Trump’ın ‘Ulusal Güvenlik Strateji Belgesi’nin en büyük sorunu… | ŞARKUL AVSAT
Bir Sayfa Seçin

Donald Trump yönetiminin geçen pazartesi günü ilan ettiği Amerikan Stratejik Güvenlik Raporu “Önce Amerika” başlığı ile yayımlandı. Raporda, ABD yönetiminin dış dünyaya nasıl bakması gerektiği, sorunları ve fırsatları nasıl ele alacağı açıklandı. Raporda Rusya ve Çin ile rekabet, Kuzey Kore’yle çatışma olasılığı, terörizmle savaş, siber tehditler, Orta Doğu, Afrika ve Asya’da alınacak pozisyon, ABD’nin ileriki dönemdeki dış hamlelerinin ana hatları, politik, askeri ve ekonomik çıkarların nasıl kollanacağı konularında bilgiler vardı.

Trump akılcı bir şekilde yol alan bir lider ve önceden planlanmış, üzerine çalışılmış politikaları izleyen bir siyasetçi olsaydı bu türden bir belge dünya ülkeleri için sadece Washington’un tutumunu ortaya koyan, açıklayıcı bir doküman olarak algılanacaktı. Ancak kendisi sık sık metin dışına çıktığını ve ani, tutarsız politikalar sergilediğini kanıtladı. Yönetiminin kurmaylarının ve üst düzey müsteşarlarının dahi Trump’ın politikalarından dünyanın geri kalanı gibi Twitter vasıtasıyla haberdar oldukları ve şaşkınlık yaşadıkları biliniyor. Ayrıca, izlemeye bayıldığı televizyon kanallarına ve kulaktan dolma söylentilere göre politika geliştirdiği, özellikle kendisini veya politikalarını eleştiren medya yöntemlerine cevap vermeyi takıntı haline getirdiği herkesin malumu.
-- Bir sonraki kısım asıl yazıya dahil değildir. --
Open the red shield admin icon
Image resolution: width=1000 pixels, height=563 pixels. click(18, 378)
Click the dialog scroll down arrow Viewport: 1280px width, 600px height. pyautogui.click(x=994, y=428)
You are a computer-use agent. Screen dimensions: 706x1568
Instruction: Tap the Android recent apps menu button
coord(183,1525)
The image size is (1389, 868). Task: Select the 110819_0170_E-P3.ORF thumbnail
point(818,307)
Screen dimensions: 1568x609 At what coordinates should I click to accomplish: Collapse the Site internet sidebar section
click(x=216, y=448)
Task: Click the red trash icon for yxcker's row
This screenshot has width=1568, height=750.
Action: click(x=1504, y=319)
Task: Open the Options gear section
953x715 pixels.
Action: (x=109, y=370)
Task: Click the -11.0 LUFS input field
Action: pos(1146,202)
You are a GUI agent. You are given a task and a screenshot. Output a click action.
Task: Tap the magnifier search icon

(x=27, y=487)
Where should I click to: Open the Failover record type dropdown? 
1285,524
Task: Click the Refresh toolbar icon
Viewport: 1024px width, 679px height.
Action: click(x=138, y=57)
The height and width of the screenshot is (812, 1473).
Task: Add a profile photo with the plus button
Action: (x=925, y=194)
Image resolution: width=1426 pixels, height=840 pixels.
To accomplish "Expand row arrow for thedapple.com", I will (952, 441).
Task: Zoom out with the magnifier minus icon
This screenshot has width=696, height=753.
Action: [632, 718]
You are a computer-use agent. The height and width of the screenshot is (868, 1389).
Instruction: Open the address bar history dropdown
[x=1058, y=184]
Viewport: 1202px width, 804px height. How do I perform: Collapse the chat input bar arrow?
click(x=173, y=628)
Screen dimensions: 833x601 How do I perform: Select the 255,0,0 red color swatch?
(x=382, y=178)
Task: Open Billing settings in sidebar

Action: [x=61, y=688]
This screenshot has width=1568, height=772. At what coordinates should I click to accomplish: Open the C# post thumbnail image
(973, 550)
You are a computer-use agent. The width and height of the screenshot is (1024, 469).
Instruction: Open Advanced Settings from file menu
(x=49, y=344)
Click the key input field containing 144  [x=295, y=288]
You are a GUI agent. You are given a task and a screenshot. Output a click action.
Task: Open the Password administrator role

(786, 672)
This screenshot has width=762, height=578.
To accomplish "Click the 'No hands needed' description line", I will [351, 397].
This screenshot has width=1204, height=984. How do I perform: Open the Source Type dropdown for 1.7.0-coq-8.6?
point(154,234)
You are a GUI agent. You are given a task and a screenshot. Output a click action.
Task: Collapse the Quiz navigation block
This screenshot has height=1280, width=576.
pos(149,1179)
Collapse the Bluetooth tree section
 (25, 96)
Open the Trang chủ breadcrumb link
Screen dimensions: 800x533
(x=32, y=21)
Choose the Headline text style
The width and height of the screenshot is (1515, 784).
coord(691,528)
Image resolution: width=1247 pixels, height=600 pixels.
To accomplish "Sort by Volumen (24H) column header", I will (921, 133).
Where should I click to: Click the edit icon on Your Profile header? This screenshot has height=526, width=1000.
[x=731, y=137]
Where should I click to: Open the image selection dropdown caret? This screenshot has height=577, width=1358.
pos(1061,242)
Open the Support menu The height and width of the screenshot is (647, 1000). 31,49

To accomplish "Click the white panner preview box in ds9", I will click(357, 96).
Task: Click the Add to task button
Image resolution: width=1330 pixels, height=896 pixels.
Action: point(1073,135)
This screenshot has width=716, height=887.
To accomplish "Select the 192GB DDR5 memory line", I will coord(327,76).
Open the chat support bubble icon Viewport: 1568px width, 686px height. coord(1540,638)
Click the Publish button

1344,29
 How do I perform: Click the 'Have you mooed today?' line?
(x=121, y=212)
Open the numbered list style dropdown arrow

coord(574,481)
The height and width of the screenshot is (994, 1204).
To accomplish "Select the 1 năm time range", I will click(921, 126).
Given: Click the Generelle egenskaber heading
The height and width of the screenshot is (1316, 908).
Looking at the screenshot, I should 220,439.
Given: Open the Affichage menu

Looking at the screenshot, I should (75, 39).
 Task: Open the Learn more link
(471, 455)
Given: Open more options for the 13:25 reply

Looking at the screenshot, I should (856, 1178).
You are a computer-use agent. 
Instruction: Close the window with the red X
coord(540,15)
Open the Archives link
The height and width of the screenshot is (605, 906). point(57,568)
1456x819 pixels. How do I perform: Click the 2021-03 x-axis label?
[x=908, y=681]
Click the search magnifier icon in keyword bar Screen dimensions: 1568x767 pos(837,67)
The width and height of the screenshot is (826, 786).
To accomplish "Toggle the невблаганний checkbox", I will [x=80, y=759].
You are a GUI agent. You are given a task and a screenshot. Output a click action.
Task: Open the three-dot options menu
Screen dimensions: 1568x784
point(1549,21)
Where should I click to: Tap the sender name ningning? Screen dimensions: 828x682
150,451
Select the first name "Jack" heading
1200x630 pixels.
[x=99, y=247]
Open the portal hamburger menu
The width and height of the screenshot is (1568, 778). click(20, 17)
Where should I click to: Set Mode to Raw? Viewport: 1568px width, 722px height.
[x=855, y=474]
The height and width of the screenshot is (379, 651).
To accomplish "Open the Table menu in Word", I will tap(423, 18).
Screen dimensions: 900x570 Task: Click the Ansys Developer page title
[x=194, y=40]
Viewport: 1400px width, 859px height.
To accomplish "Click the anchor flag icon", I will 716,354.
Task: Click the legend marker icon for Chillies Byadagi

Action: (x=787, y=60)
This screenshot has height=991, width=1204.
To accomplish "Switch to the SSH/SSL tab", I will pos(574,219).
Sinirli ve ani politikalar izlediği ve ona göre davrandığı da aşikâr. Birkaç gün önce New York Times gazetesi, Beyaz Saray kaynaklarına dayandırdığı haberinde Trump’ın dört saat TV izlediğini, bazı günlerde ise bu sürenin iki katına çıktığını, tweet atmak için cep telefonunu bir silah gibi her zaman yanında bulundurduğunu yazdı.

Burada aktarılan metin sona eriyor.